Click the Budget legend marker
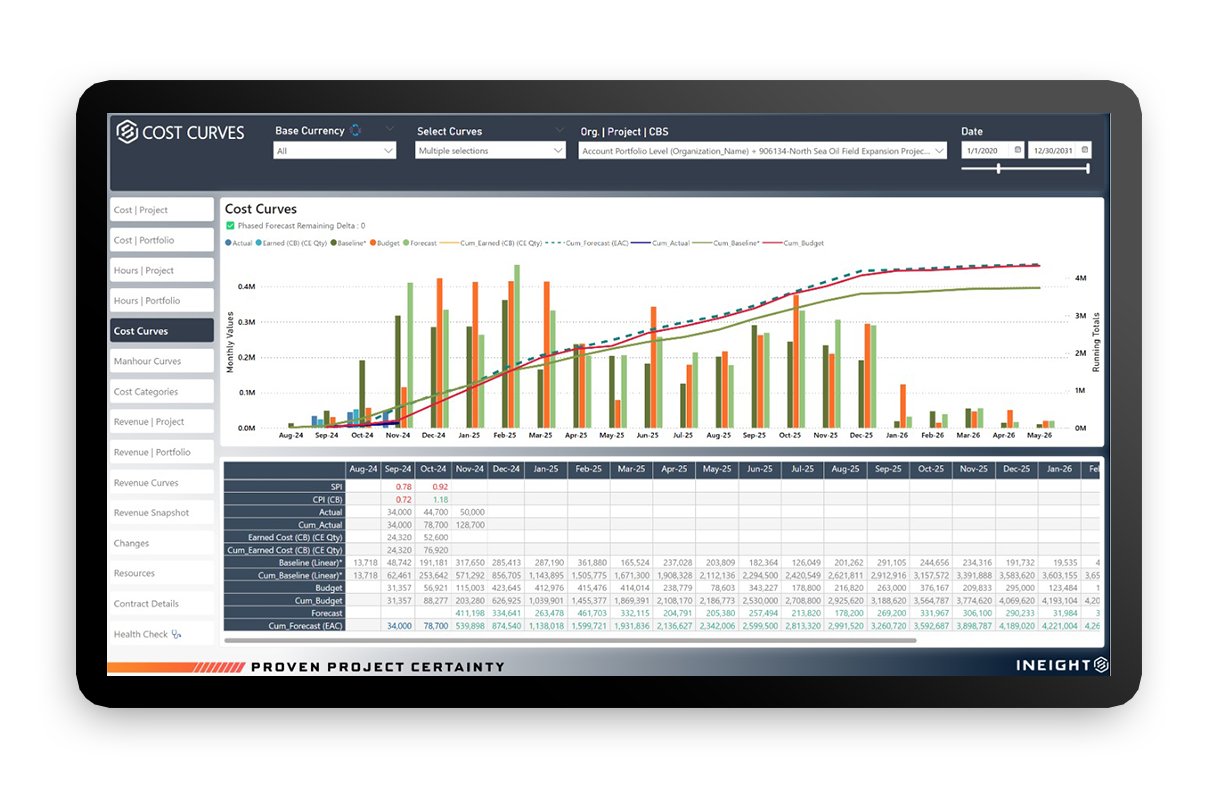 click(372, 243)
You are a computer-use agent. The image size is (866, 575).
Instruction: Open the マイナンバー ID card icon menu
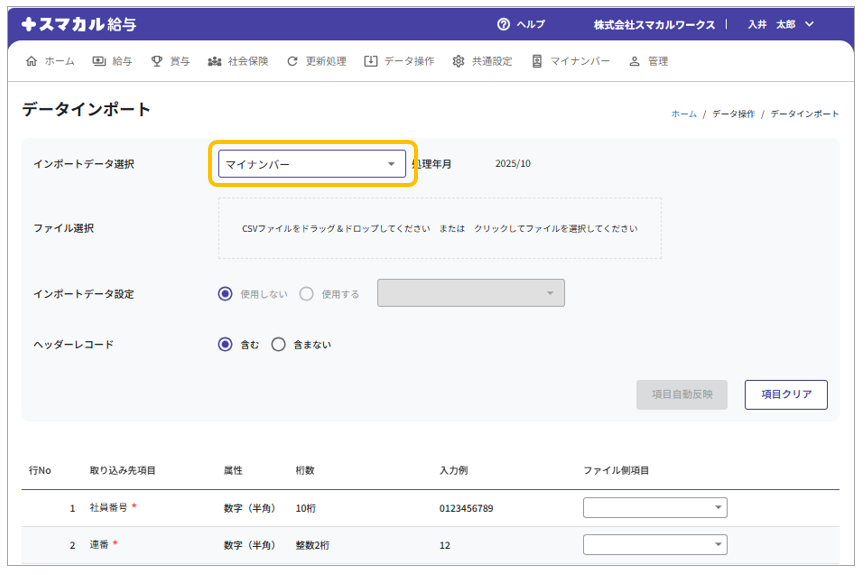[537, 61]
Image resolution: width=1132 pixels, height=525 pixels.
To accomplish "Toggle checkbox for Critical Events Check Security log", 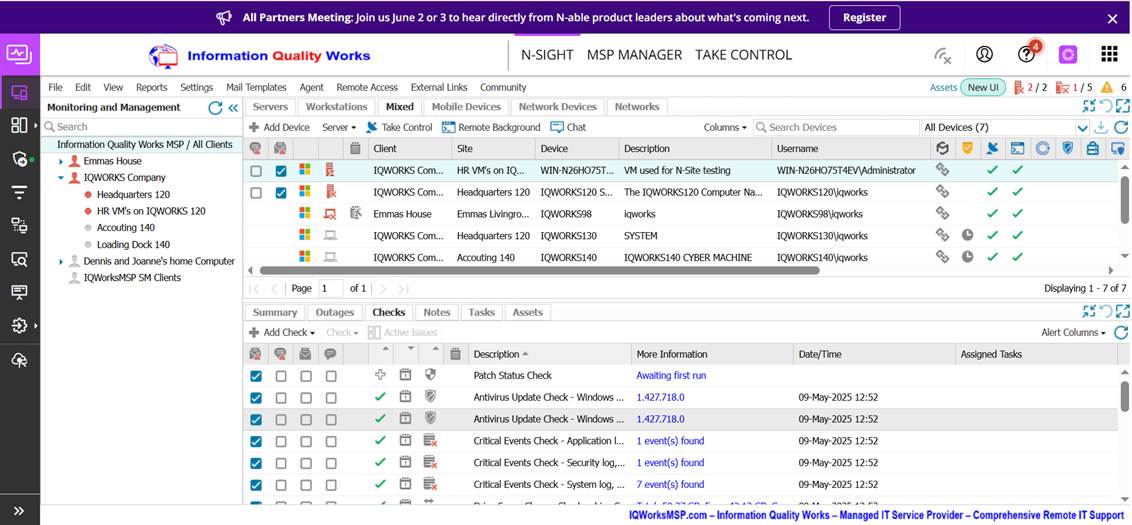I will pos(256,463).
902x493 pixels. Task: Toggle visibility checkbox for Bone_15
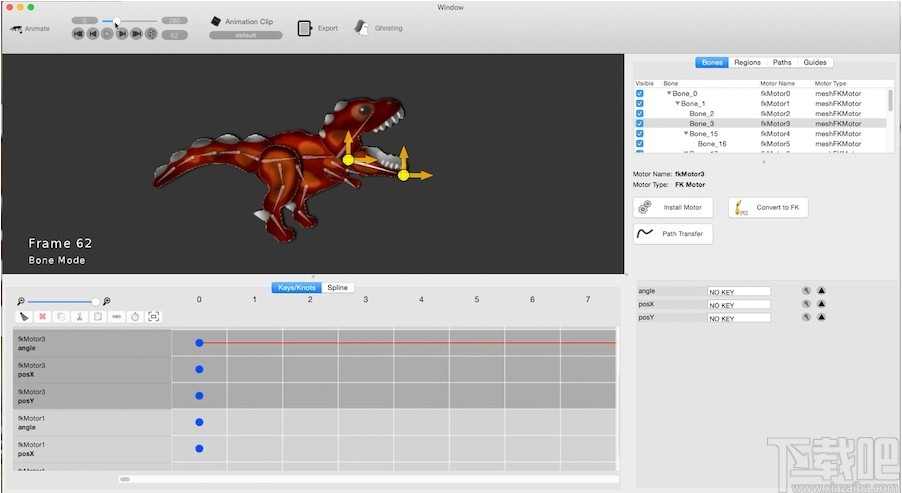click(x=640, y=134)
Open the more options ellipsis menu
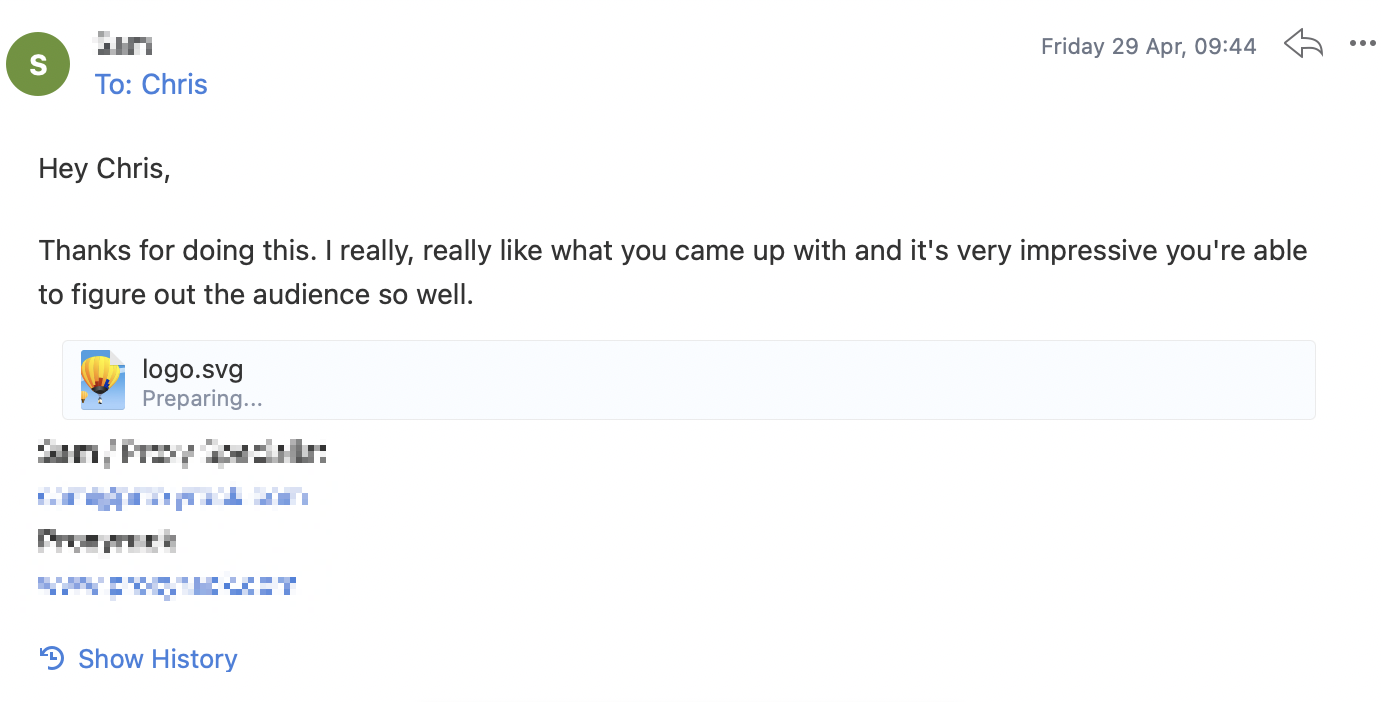Image resolution: width=1382 pixels, height=702 pixels. pyautogui.click(x=1363, y=44)
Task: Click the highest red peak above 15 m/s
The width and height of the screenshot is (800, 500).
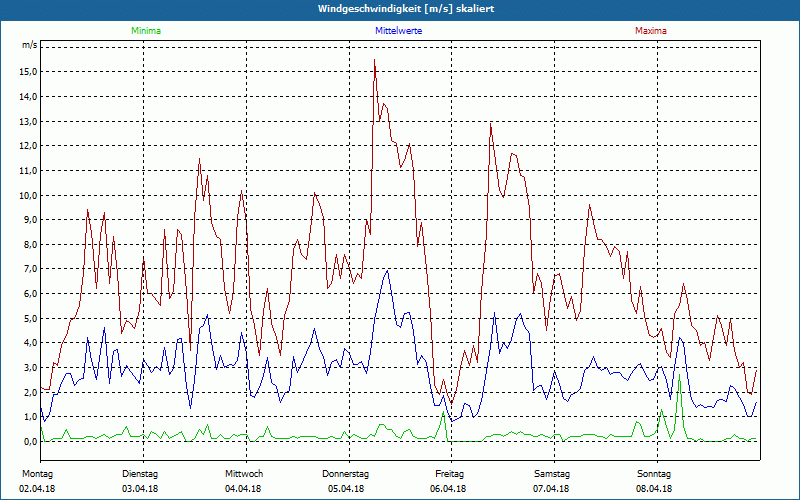Action: (375, 60)
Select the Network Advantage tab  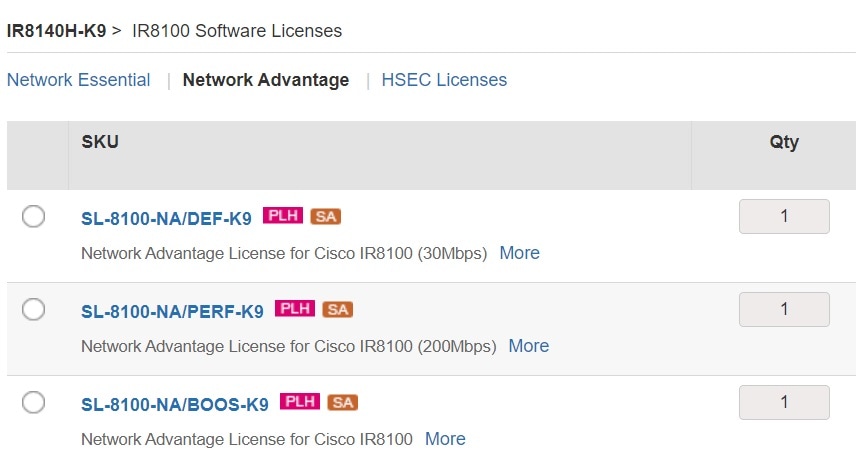[266, 80]
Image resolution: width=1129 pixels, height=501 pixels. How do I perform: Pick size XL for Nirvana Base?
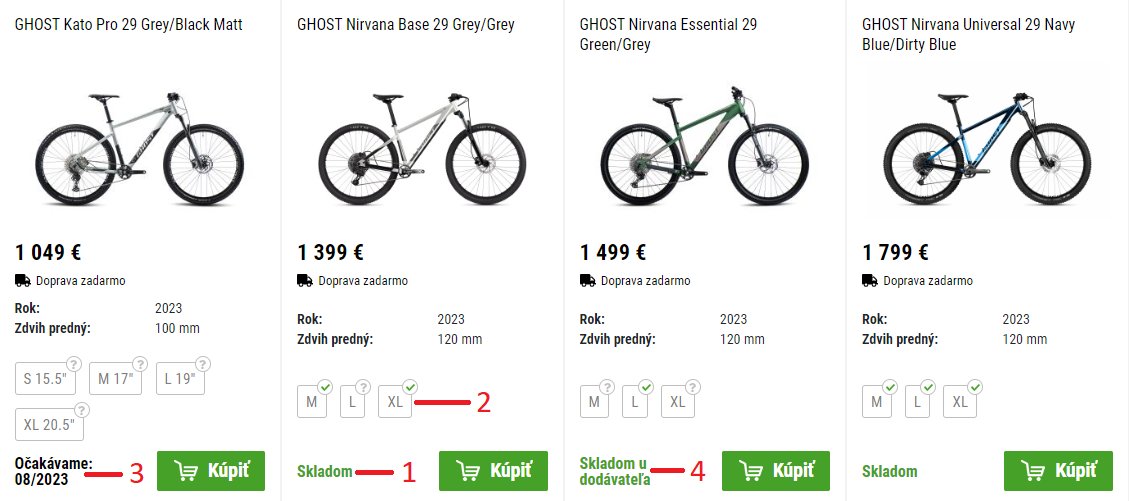(x=395, y=402)
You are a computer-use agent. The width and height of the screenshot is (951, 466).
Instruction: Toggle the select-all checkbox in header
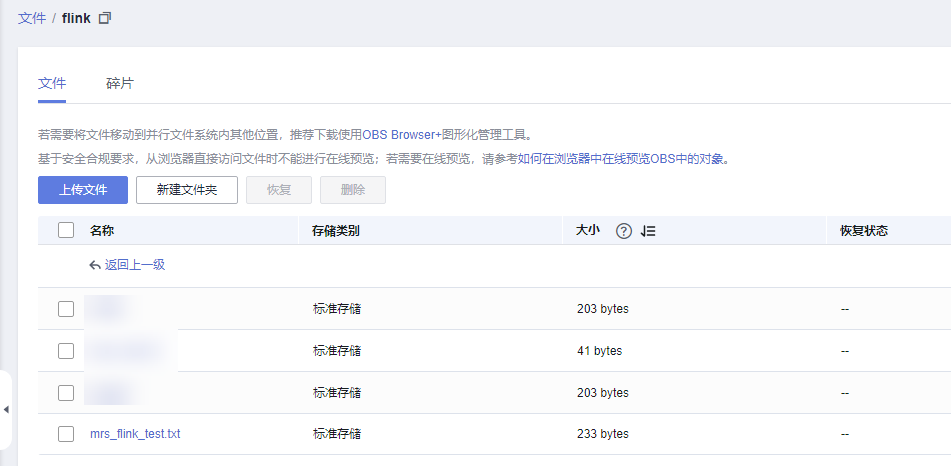click(x=66, y=231)
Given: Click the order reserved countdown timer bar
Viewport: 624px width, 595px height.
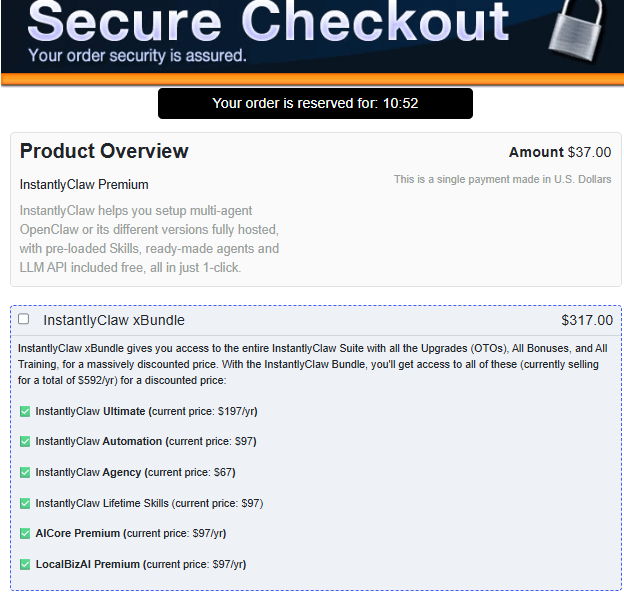Looking at the screenshot, I should [x=315, y=103].
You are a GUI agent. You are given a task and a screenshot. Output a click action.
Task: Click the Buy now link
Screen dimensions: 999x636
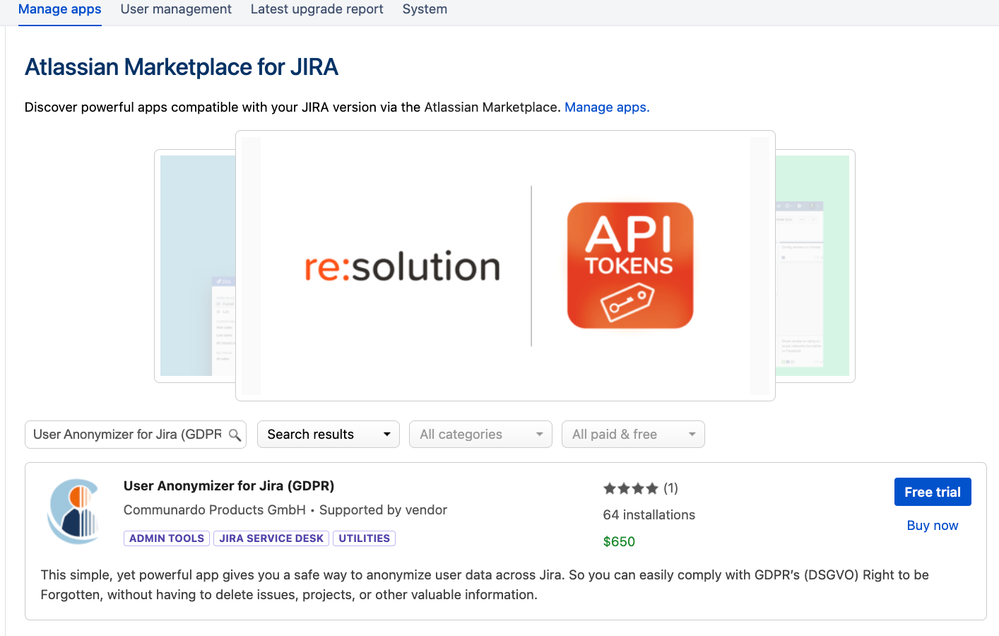click(931, 525)
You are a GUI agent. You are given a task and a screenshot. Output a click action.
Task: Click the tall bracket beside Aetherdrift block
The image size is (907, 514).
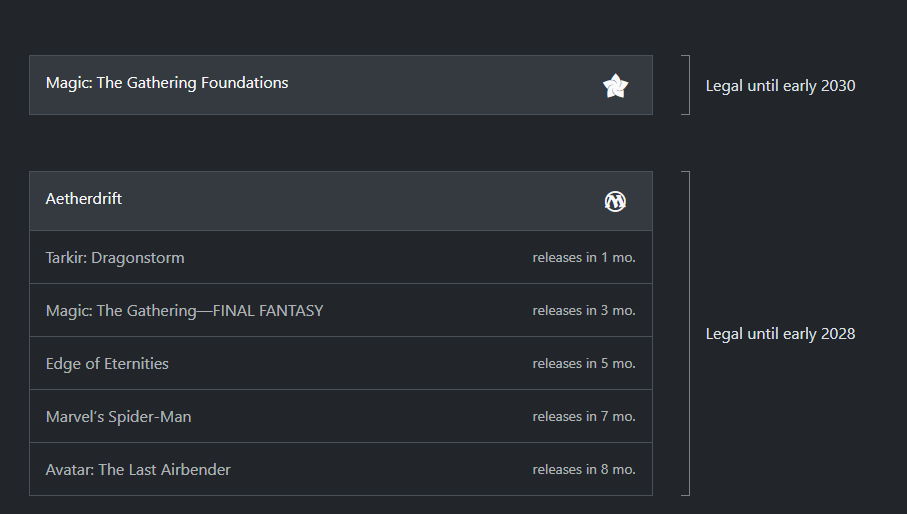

-.-.-

Reproduce the lines from the one with "Task: Click the Buy now link" through the end of the data, keeping both end lines, adding nothing, and dropping any pictures.

▶ [Answer space]:
Task: Click the Buy now link
Screen dimensions: 999x636
click(931, 525)
You are a GUI agent. You are given a task and a screenshot. Output a click action.
Task: Click the tall bracket beside Aetherdrift block
The image size is (907, 514).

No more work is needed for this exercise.